和斌道:“我们不是不上书枢密院,催一催他们。虽然有铁路到保州,窦、刘两军也要快些来。”
景泰摇了摇头:“不必了。杜太尉掌枢密院,万事自有章法,不必我们去催。”
说完,景泰重新坐回到位子上,道:“先等一等吧。从前线战报看,现在契丹人并没有办法,只是围城而已。到了夜晚,长城口都有探子顺利出来,并没有说危急。”
和斌点头,没有说话。契丹并没有把长城口围得水泄不通,到了晚上,派人缒下城来,还能够顺利送信。依常方的法说,现在城中物资充足,对付契丹人并不难。
只是景泰在最前方,正当强敌,自然紧张。契丹数十万大军已经发动,怎么能够坐得住?
崇政殿,赵祯道:“据保州来报,契丹已派五万大军,进攻长城口。而且随军带炮过百门,日日轰城不止。另外数十万大军,已经屯于边境。景泰不敢冒然派出救,向朝廷告急。”
文彦博道:“贾逵已占飞狐,真定府和定州都已安然。窦舜卿和刘兼济两军,可以调往保州。十五万大军,应该能守住了。若不然,还有河间府的刘几一军。”
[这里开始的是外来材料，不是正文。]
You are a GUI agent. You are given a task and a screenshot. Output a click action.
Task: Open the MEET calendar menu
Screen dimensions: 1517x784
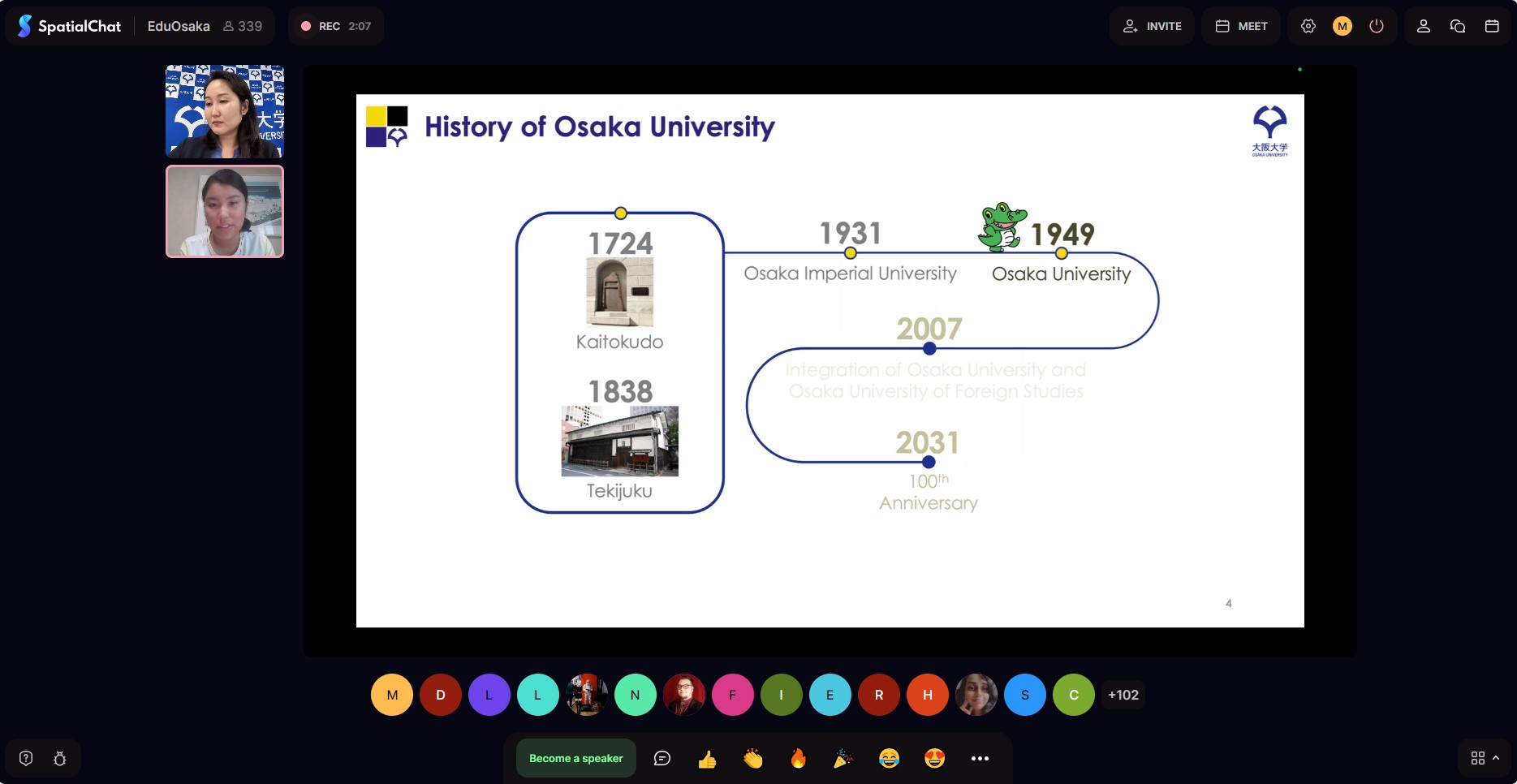[1241, 26]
赵祯看着杜中宵,沉声道:“太尉,保州如何与契丹作战,可有定计?”
杜中宵捧笏:“陛下,修这些城池的时候,就告诉前线,一定要修得坚固,可以久守。若此时派兵救援,就成了双方乱战,于本朝不利。保州修了那么多城池,就要用起来,一座一座守。可命景泰自己决定,何时救援。若实在救不了,也可以把人接出来,一城一城放弃。只要他守住保州,便就是功劳。”
“只有一个守字?”赵祯皱起眉头。“数十万大军在河北,岂能只是看着?”
杜中宵道:“河北路的数十万大军,是与契丹决战所用。在最初,最好只是坚守,消耗契丹人的士气、粮草。等到其士气低落,再出大军,与其决战。”
赵祯一时不语。过了一会道:“契丹倾国之兵,近四十万人,汹湧而来。景泰五万人对阵,总是让人心里不安。一个不慎,若是保州有失,就能免全线动摇。”
杜中宵道:“五万大军,依城池固守,物资不缺,契丹人也没有办法。此次幽州的契丹大军,有四十万之多,他们却只派五万人去攻长城口,为何?因为再多的兵力,也没有用处。守城就是如此,每城攻守其实所用兵力不多,大部分军兵都是壮声势而已。依臣估计,只要守将自己不出问题,契丹要攻破城池很难。他们虽有炮,却威力不足,用得不熟,很难破城。”
韩琦道:“依太尉估计,要用多长时间,才出动大军反击?”
杜中宵道:“相公,没有那么容易。现在燕地虽已结冰,但河面行不了大军,所以契丹人一直在边境等候。再过十余天,天寒地冻的时候,必然会转头向东,去攻雄州。非要契丹四十万大军全部出动,处处被阻之后,其军心士气才会低落。没有一两个月时间,只怕很难。”
韩琦叹口气:“这一两个月时间,着实难熬!两军作战,一个不慎,就出纰露,如何能保证前线将士一直坚守?现在手握大军,不能积极出击,总觉得不是个办法。”
杜中宵道:“对景泰来说,若是情报顺畅,可以自行决定是不是出击。只要快出快打,不要被契丹人缠住,就没有问题。契丹人利于野战,不善长攻城。他们围长城口,存的心思,未必不是让我们出兵去救援,而后在野战之中获胜。”
听了此话,崇政殿里一时没有人说话,都在考虑杜中宵此话的意思。
过了好一会,赵祯道:“数年之前,贝州王则之叛,文相公以宰执而统大军,数日平定。此次契丹兴举国之兵,来者不善。现在河北路有六军,飞狐贾逵,真定府窦舜卿,定州刘兼济,保州景泰,雄州张岊,还有河间府的刘几一军。刘几为帅,却没有属将,机构不全,实在难以统帅各军作战。此次契丹来袭非同小可,再以宰执为帅,众卿以为如何?”
文彦博拱手:“陛下英明!若没有重臣在河北路,难让各军心服,只怕战事不容易指挥。”
赵祯点了点头:“此次契丹兴举国之兵前来,我欲与他们决一死战!只是战事初起,必然是契丹人来攻,本朝在守。非是持重之人,不能在此时压住阵脚。”
杜中宵看看众人,心中自然明白,这个时候派去河北路,只能是枢密院官员。与几年前不同,那时宰执之中,中书门下地位高于枢密院,文彦博出征并没有什么奇怪。现在军事在枢密院,政事堂派人怕是连军中的事情都搞不清。
站起身来,杜中宵捧笏道:“陛下,臣愿出征!”
赵祯看着杜中宵,道:“太尉执掌枢府,对战事了然于胸,自然是最合适的人选。只是,枢府事务繁杂,离了太尉,其余人只怕就要忙了。”
韩琦道:“朝廷大军,除了京城新编的五军,大多都在河北路。不如,就由杜太尉帅行枢密院,到河北路指挥作战如何?关于战事,便由太尉在河北决断,回报京城即可。”
赵祯道:“如此最好。便这样定了,杜太尉与富弼一起,在河北路分司,专管战事!”